Given that Mrs. Pabel has herself decided to withdraw, she is under no obligation to explain her decision. Furthermore, the Art. 255 panel, which has been set up under the Lisbon Treaty to ensure that candidates for the posts of CJEU judges, but whose existence is probably not even known to most citizens, meets behind closed doors and neither publishes any detailed minutes of its meetings, nor any reasons for its recommendations. (You can see here what you get if you want access to one of the Committee’s opinions…) The whole affair therefore remains shrouded in mystery – except that a prominent member of the Austrian Socialists, Andreas Schieder, has crowed that “an arch-conservative lawyer like Mrs. Pabel, who does not accept that abortion is a human right for women”, was “lacking the expertise” required for a CJEU judge. This gives a hint at what was going on behind the scenes: the panel hearing must have been an act of pre-emptive mobbing at the behest of some pro-abortion lobby.
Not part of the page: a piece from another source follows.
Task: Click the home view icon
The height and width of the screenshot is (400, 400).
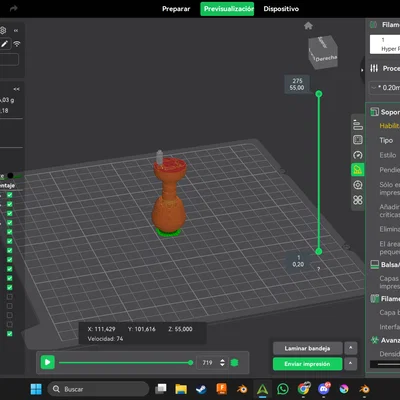Action: point(308,26)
It is hardly credible that Mrs. Pabel, a highly respected academic, is lacking any expertise – especially if compared with the sitting Austrian judge, Maria Berger, who prior to her appointment had neither any experience as a judge nor as an academic teacher – but who, as a member of the Socialist Women’s Movement, is known to the public as a highly profiled pro-abortion politician. The under-qualified Mrs. Berger will thus continue her term until a new judge is found.
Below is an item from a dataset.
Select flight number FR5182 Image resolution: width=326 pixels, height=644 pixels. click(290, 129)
It seems thus that the only “expertise” that is required for being appointed as a judge at the CJEU is to subscribe to the social agendas of the hard-core radical left. Genuine commitment to human rights apparently is a ground for exclusion, believing that killing innocent children is a “human right” for women is a mandatory requirement.
This definitely sheds a queer light on the CJEU as an institution, as well as the way in which its judges are appointed. The panel was originally thought of as a security valve to ensure that judges had the necessary qualifications, and to avoid cronyism and purely political appointments. But already then the political left made sure that no clear and transparent criteria to judge a candidate on were laid down – and nowadays it uses the mechanism to ensure that only political appointees with radical agendas can be appointed as judges. It clearly seems that some of the panel members are acting on orders they are receiving from socialist or green party secretariats. This might help to explain otherwise inexplicable CJEU decisions, such as the recent judgment that imposes on Member States an obligation to grant special rights to same-sex “spouses”, even if their domestic legislation does not recognize sodo-“marriage”.
If the CJEU wants to regain its credibility, the appointment of judges should be reformed: at a first stage, the selection should take place on the basis of anonymized procedures, written tests – and if, at a second stage, a candidature is rejected for political reasons, those making such a decision must be held to make their reasons known – such as in the US, where the radical left is at least obliged to exhibit its bigotry to the public and pay the price for it (in terms of lost elections).